Azerbaijan's Catholics have suffered persecution, assimilation and emigration and now number only around 200 people - although accurate estimates are hard to come by. Now, they are playing host to one of the Pope's more unusual trips. He will be in Baku for only 24 hours and - for the first time ever - stay in a hotel.
Irina Orlova-Stroganova is one of the community's survivors. Her grandmother was a Pole, who continued to observe Catholic rituals, despite the atheist Soviet state around her, and insisted that her children spoke Polish at home. Irina's husband, Rostislav, who has aristocratic roots, was christened Orthodox, but finally converted to his wife's faith last year.

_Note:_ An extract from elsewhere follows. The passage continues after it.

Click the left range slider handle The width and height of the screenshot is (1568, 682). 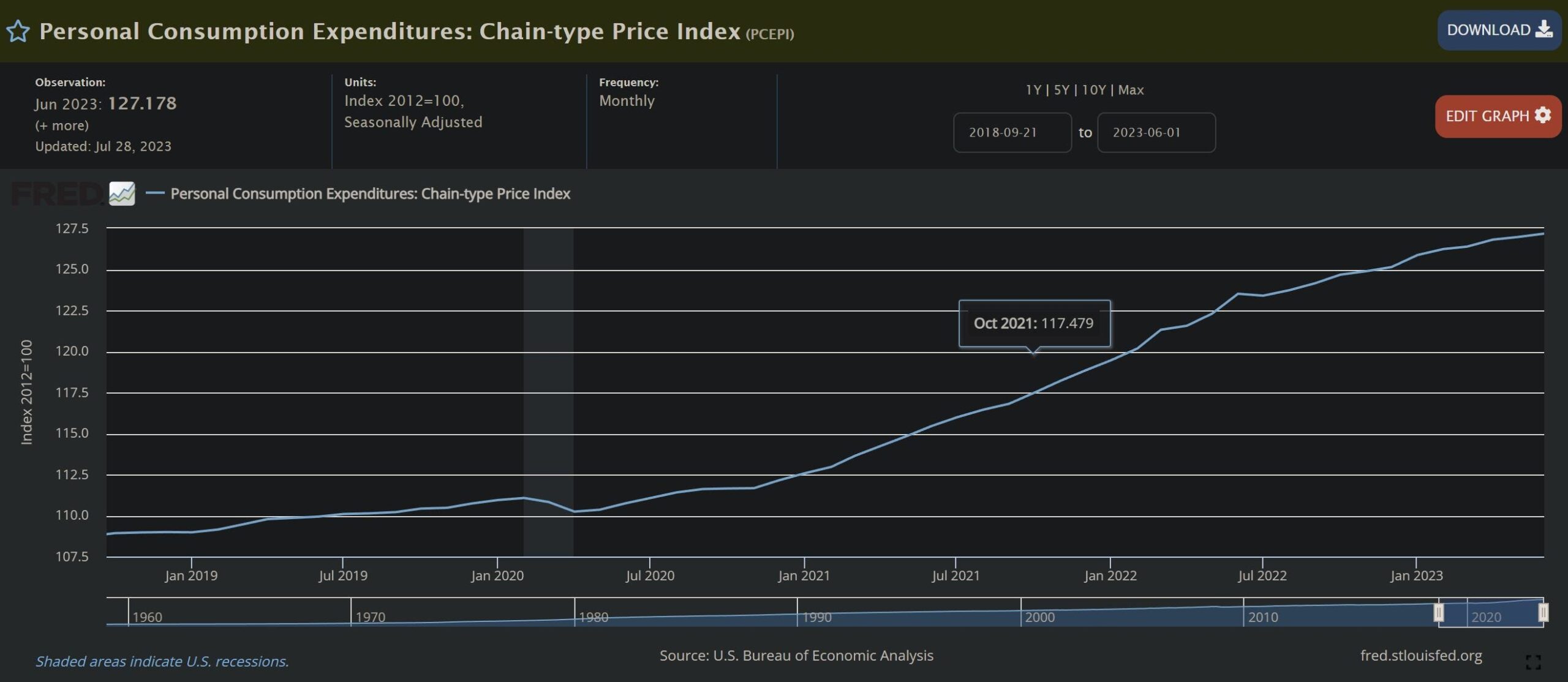tap(1439, 612)
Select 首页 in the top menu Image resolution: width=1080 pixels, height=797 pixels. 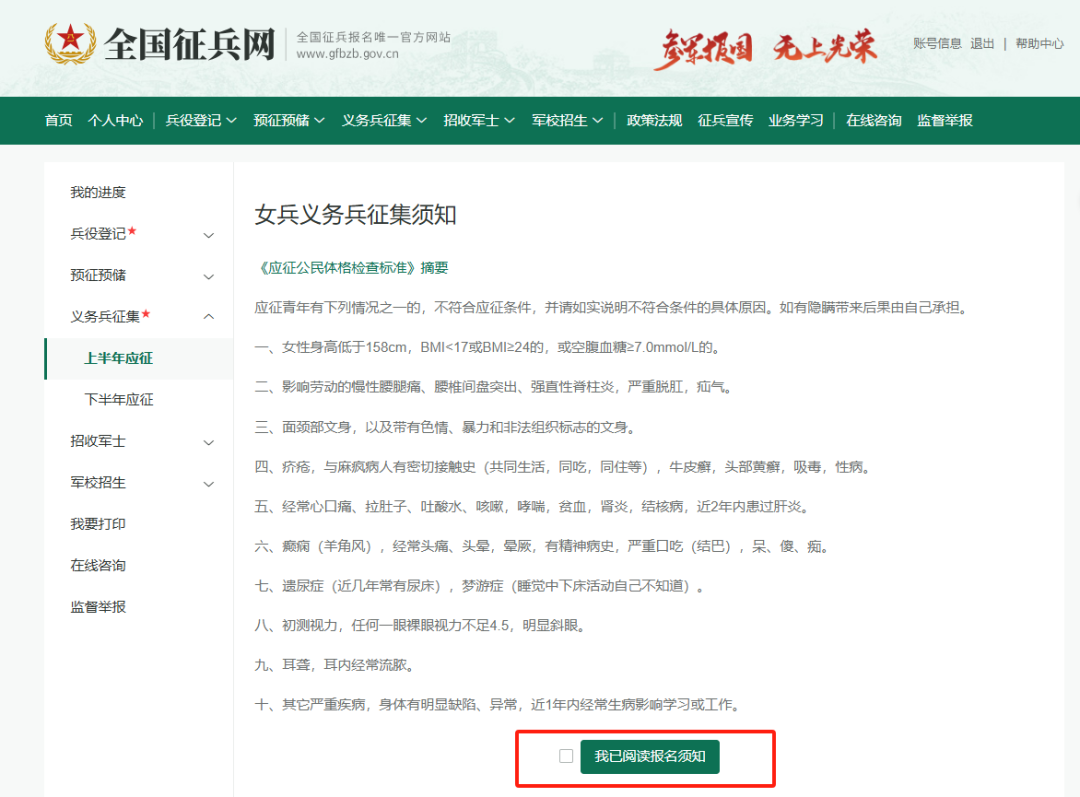coord(57,120)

Elchin Akhmedov also adopted Catholicism, at the prompting of his wife Svetlana, who is of Polish descent. Firuza Mamedov and Tair Karayev inherited the faith from their mothers, despite non-practicing Azerbaijani fathers - their children now go to church.

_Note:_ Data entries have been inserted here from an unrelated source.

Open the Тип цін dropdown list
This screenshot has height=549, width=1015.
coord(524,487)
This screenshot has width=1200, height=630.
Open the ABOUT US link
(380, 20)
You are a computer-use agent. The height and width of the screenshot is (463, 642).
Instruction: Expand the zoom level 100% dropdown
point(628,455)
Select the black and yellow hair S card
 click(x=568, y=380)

The vast majority of the community are made up of these mixed families. It proved impossible to find one family in the city, which was entirely Catholic. Even the wife of the head of the community, Ophel Ismailov, is not of the faith, although she often attends services with her children.
"For me the Catholic community is like a family," said Yelena Sheikh-Zade (her married name). "It is a great source of support for us elderly pensioners. If someone insults us, then it will write an official letter and you feel protected."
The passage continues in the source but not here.